Death, taxes and . . . retiree health benefits?

Death and taxes. I’m sure you’ve heard that, in life, these are the only guarantees. But if some members of the House get their way, something else might be guaranteed – the continuation of retiree health benefits.

Can employers reduce benefits now? Generally, if employers have reserved the right to do so in their plans and summary plan descriptions, they are free to reduce retiree medical benefits in an ERISA-covered employee welfare benefit plan. The ERISA vesting rules don’t apply to such plans as they do to pension plans. Nevertheless, the courts are replete with cases in which retirees claim that an employer intended to provide vested benefits (Wolters Kluwer subscribers can read more about this issue at ¶26,050 in the Employee Benefits Management product).

What would the House bill do?
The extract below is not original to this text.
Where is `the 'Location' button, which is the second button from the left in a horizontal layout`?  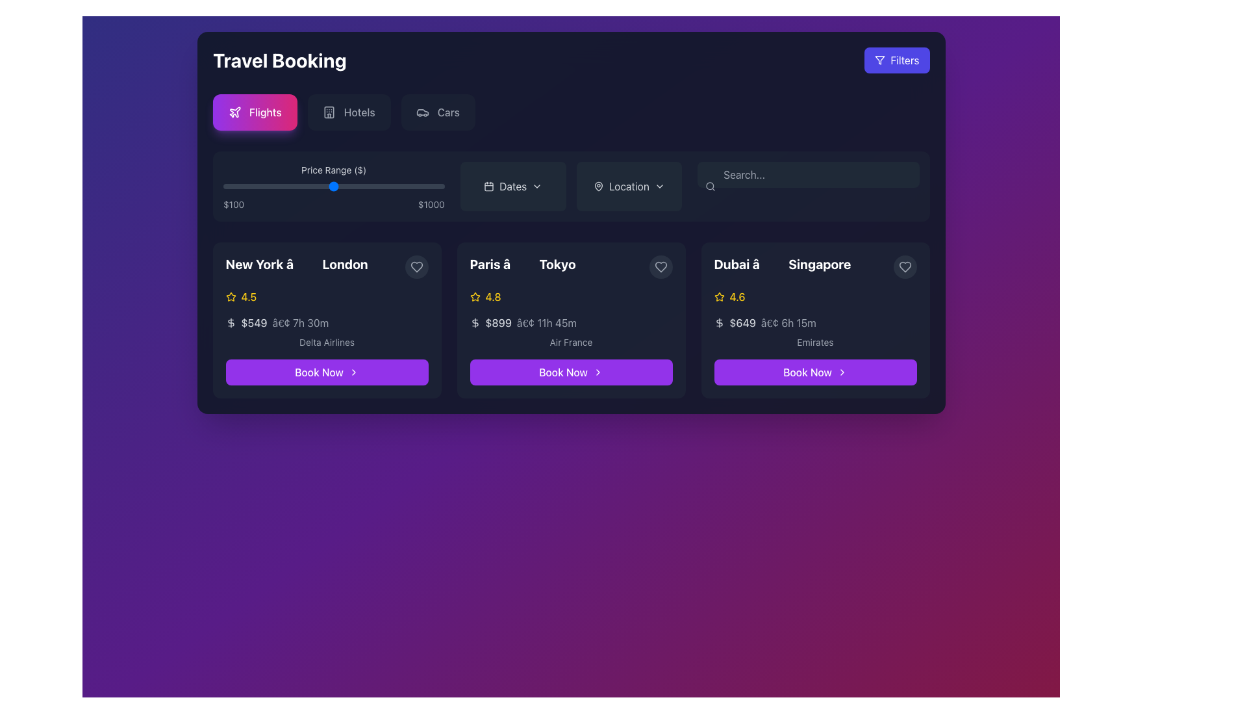 the 'Location' button, which is the second button from the left in a horizontal layout is located at coordinates (629, 186).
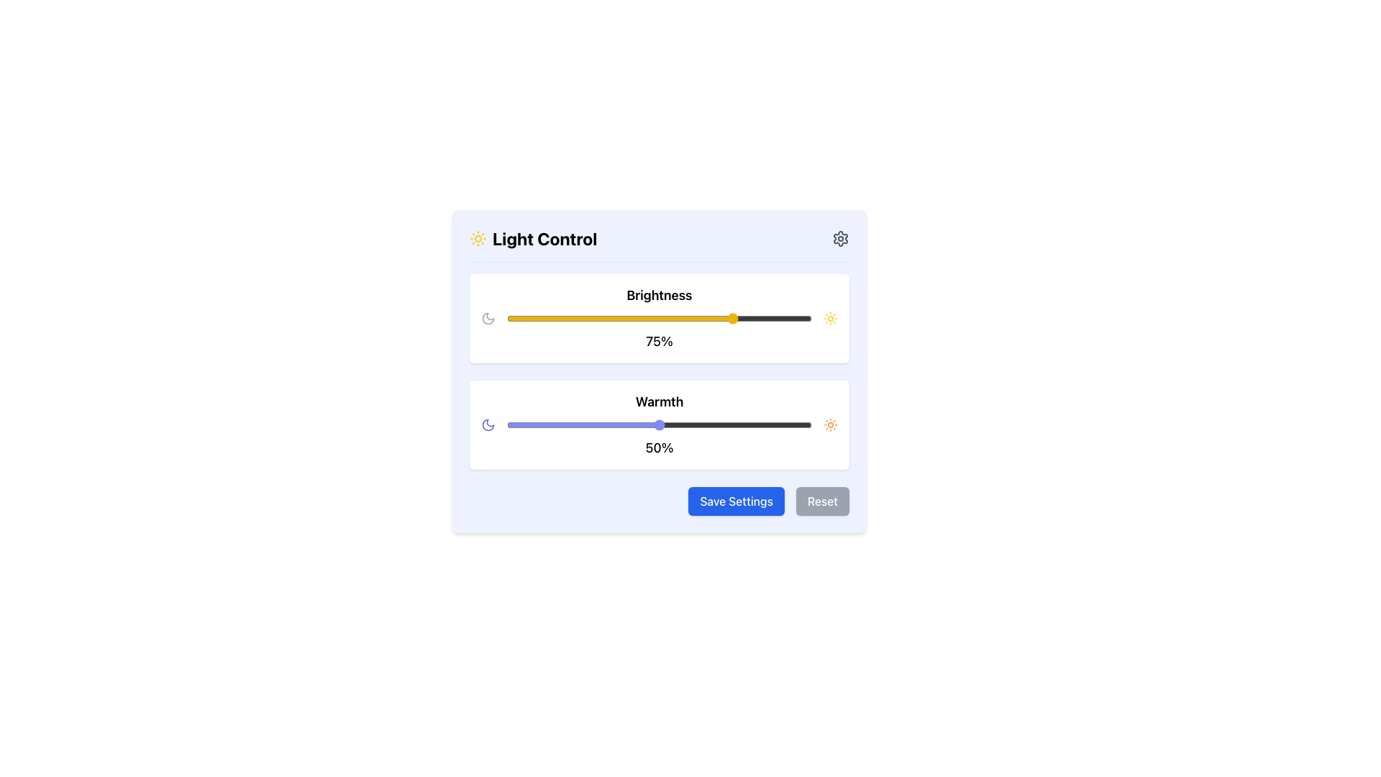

Section 110 of the 1,990-page House bill (H.R. 3962) would prohibit employers with group health plans from reducing retiree health benefits below what was offered to retirees at the time of their retirement unless reductions are also made to active workers’ health benefits.

What’s a reduction? The House bill provides that a reduction in benefits occurs when:

1. a participant’s share of the total premium (or, in the case of a self-insured plan, the costs of coverage) of the plan substantially increases or

2. there is a substantial decrease in the actuarial value of the benefit package under the plan.

The term “substantial” means “an increase in the total premium share or a decrease in the actuarial value of the benefit package that is greater than 5 percent.’’

Are there any exceptions? An employer may apply for a waiver from this provision if the employer can reasonably demonstrate that meeting the requirements would impose an undue hardship on the employer.